WHAT THE EXERCISE ASKS — Can you reproduce, word for word and in full, the research summary on the art of nineteenth-century whaling that comes before the listing below?

EXCERPT TO READ —

Bone and Oil: The long nineteenth-century visual and material cultures of whaling

Lead Research Organisation: University of York
Department Name: History of Art


Recommended as a resource in 'Moby Dick', the whaling collections now within the Hull Maritime Museum form a key part of one of Yorkshire's most popular attractions, with between 73-80k visitors per year. The Museum's collection contains one of the most significant repositories for maritime culture outside of the National Maritime Museum. Housing more than 300 oil paintings, a sizeable print collection, and one of the largest collections of scrimshaw - carving upon whale and walrus bone - anywhere outside the U.S., as well as numerous pieces of whaling and Arctic memorabilia, the museum reflects the city's long maritime history, and is one of the most promising, least explored art historical resources in the region. 19thC marine painting represents the heart of the collection, with a particular emphasis on the inter-related topics of Arctic whaling and exploration, with additional resources in this area available at the adjacent Ferens Art Gallery.

To date, there is a considerable local-historical scholarship on long-19thC whaling, one emphasising Hull's centrality as the whaling capital of Victorian Britain (see Arthur G Credland, 'The Hull Whaling Trade' [1995]). There is also a rich set of commentaries on 'Moby Dick' and its sources (see Watson G. Branch, 'Herman Melville: The Critical Heritage' [1974]). By contrast, scholars have paid virtually no attention to the 19thC art historical cultures of whaling. This is surprising given the recent resurgence of interest in British maritime arts, evidenced by the success of 'Turner and the Sea' (National Maritime Museum, 2013-4), the forthcoming exhibition of British marine painting at the Yale Center for British Art; as well as by major monographs by Geoff Quilley (2011) and others. Indeed, to date, the extant scholarship on the Hull collections comprises the briefly contextualised tombstone entries for the paintings in the PCF's 'East Riding of Yorkshire' volume and the short visitor guide books available in the gift shop, which date back a generation: Arthur G. Credland's 'Marine Painting in Hull Through Three Centuries' (1993) and Credland and Janet West's 'Scrimshaw: The Art of the Whaler' (1995).

DATA PROVIDED —
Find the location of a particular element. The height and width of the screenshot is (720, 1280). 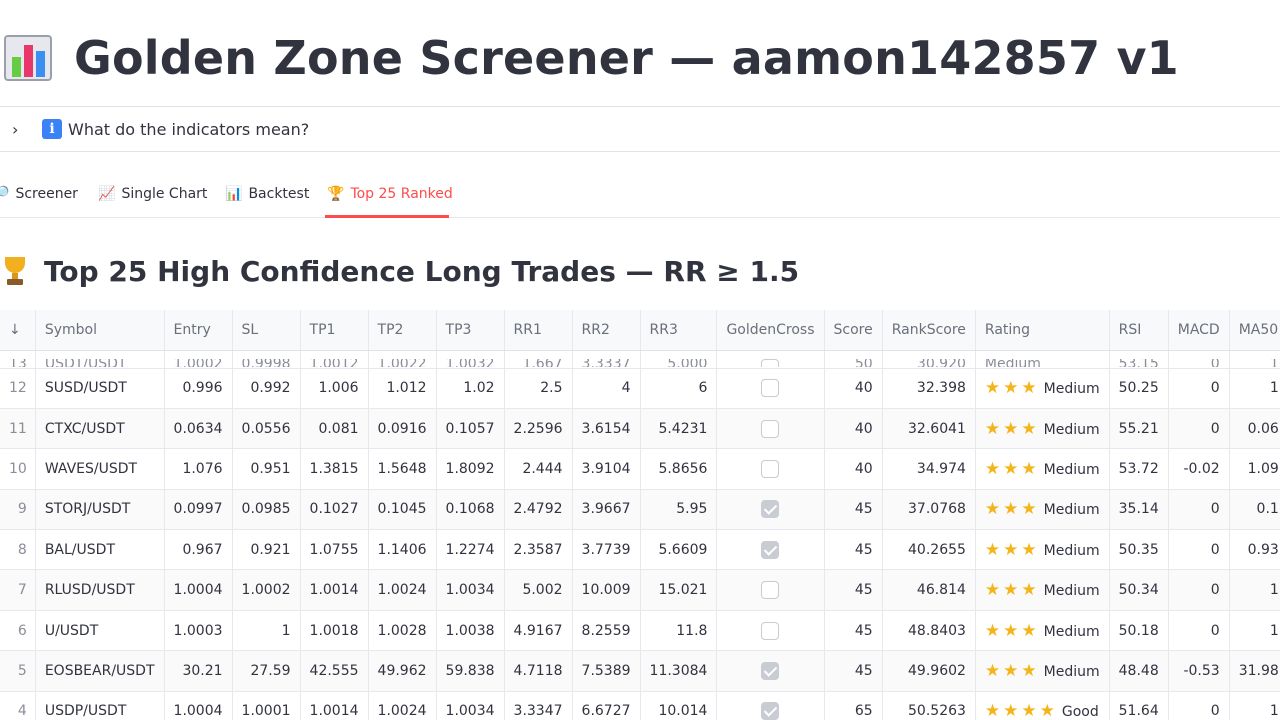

RESPONSE TO THE EXERCISE —
Bone and Oil: The long nineteenth-century visual and material cultures of whaling

Lead Research Organisation: University of York
Department Name: History of Art


Recommended as a resource in 'Moby Dick', the whaling collections now within the Hull Maritime Museum form a key part of one of Yorkshire's most popular attractions, with between 73-80k visitors per year. The Museum's collection contains one of the most significant repositories for maritime culture outside of the National Maritime Museum. Housing more than 300 oil paintings, a sizeable print collection, and one of the largest collections of scrimshaw - carving upon whale and walrus bone - anywhere outside the U.S., as well as numerous pieces of whaling and Arctic memorabilia, the museum reflects the city's long maritime history, and is one of the most promising, least explored art historical resources in the region. 19thC marine painting represents the heart of the collection, with a particular emphasis on the inter-related topics of Arctic whaling and exploration, with additional resources in this area available at the adjacent Ferens Art Gallery.

To date, there is a considerable local-historical scholarship on long-19thC whaling, one emphasising Hull's centrality as the whaling capital of Victorian Britain (see Arthur G Credland, 'The Hull Whaling Trade' [1995]). There is also a rich set of commentaries on 'Moby Dick' and its sources (see Watson G. Branch, 'Herman Melville: The Critical Heritage' [1974]). By contrast, scholars have paid virtually no attention to the 19thC art historical cultures of whaling. This is surprising given the recent resurgence of interest in British maritime arts, evidenced by the success of 'Turner and the Sea' (National Maritime Museum, 2013-4), the forthcoming exhibition of British marine painting at the Yale Center for British Art; as well as by major monographs by Geoff Quilley (2011) and others. Indeed, to date, the extant scholarship on the Hull collections comprises the briefly contextualised tombstone entries for the paintings in the PCF's 'East Riding of Yorkshire' volume and the short visitor guide books available in the gift shop, which date back a generation: Arthur G. Credland's 'Marine Painting in Hull Through Three Centuries' (1993) and Credland and Janet West's 'Scrimshaw: The Art of the Whaler' (1995).